The accuracy score of our ChatGPT model will give us an idea of how well it has learned the relationships between the input data and the output labels. If the accuracy score is high, it means that the model has learned the relationships effectively and can make accurate predictions on unseen data.

Improving the Model

The accuracy score of the model can be further improved by tuning the hyperparameters or by using a different model architecture. For example, increasing the number of hidden layers or the number of neurons in each layer can help improve the performance of the model.

Another way to improve the performance of the model is to pre-process the data before feeding it into the model. This can include normalizing the data, removing irrelevant information, or transforming the data into a more suitable format.

from sklearn.preprocessing import StandardScaler
scaler = StandardScaler()
train_data = scaler.fit_transform(train_data)
test_data = scaler.transform(test_data)
model = LogisticRegression()
model.fit(train_data, train_labels)
predictions = model.predict(test_data)
print("Accuracy: ", accuracy_score(test_labels, predictions))

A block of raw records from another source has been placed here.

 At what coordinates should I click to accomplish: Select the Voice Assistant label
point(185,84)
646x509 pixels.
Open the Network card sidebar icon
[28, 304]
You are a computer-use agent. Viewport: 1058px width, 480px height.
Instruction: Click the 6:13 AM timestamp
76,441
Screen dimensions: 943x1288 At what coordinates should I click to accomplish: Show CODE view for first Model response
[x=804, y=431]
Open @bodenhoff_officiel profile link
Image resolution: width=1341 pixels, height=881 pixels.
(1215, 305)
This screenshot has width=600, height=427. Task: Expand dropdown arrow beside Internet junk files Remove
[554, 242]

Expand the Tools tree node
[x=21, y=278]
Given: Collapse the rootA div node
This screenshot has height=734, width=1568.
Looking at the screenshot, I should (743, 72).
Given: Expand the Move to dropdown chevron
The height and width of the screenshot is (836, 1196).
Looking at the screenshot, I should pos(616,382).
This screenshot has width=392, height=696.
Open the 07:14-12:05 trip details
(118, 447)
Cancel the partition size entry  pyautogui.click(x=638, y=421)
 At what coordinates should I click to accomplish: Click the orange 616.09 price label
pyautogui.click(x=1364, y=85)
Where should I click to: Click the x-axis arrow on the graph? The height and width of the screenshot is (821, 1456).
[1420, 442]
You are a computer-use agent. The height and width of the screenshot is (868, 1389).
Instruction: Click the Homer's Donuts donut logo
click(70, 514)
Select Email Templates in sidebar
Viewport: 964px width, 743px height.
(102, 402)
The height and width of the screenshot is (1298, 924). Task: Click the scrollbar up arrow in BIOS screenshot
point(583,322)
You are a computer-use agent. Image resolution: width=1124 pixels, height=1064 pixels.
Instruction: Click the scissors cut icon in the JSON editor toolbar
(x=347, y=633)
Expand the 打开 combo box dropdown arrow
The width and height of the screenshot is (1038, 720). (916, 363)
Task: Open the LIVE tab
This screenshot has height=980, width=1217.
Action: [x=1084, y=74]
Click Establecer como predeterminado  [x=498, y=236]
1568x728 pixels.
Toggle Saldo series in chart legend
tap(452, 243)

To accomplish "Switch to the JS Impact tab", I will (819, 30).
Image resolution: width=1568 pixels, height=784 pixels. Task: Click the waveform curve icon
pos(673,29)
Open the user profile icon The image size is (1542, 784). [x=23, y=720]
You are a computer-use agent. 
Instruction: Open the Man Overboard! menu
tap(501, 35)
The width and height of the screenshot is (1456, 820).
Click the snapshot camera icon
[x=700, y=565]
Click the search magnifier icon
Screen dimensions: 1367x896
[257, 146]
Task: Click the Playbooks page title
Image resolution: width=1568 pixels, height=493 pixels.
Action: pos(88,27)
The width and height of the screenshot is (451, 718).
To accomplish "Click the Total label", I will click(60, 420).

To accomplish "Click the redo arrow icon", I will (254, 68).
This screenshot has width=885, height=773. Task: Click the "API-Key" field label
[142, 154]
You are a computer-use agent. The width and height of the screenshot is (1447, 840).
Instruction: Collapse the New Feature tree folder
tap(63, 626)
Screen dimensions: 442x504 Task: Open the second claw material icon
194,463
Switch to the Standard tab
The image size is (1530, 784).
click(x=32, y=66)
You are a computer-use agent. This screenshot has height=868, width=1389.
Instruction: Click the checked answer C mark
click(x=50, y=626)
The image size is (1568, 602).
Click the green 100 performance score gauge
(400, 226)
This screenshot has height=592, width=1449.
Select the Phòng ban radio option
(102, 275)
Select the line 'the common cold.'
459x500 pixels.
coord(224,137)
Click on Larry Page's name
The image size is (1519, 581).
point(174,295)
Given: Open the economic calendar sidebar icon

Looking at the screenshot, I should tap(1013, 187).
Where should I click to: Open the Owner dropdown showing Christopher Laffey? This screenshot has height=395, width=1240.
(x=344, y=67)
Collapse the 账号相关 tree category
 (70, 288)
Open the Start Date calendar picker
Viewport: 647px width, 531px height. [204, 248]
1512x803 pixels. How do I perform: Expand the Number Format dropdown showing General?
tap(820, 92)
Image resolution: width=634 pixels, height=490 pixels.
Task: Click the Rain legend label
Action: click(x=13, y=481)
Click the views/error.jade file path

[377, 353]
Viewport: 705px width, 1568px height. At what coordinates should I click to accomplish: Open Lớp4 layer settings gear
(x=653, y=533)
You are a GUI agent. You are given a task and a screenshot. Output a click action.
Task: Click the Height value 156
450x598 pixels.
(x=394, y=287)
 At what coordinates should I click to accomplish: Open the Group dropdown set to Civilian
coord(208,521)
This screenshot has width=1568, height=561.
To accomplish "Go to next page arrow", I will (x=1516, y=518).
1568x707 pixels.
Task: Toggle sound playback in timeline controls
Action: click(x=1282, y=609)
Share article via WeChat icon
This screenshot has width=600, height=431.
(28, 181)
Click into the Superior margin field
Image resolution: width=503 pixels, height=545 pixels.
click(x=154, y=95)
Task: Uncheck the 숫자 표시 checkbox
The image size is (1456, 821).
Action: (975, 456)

In the above code, we have used the StandardScaler method to normalize the training and test data, which has improved the accuracy score of the model.

Conclusion

In this article, we have seen how to re-create the ChatGPT model using the NumPy library. We started by loading the data, pre-processing it, and then training a logistic regression model on the data. We then evaluated the performance of the model by making predictions on the test data and comparing the predictions with the actual outputs. Finally, we saw how to improve the performance of the model by tuning the hyperparameters and pre-processing the data. With this knowledge, you can now create your own ChatGPT model and use it for a wide range of NLP applications.

Don't forget to check Jay Mody's awesome work: “Create GPT in 60 Lines of NumPy” for the full steps and more architectural explanations!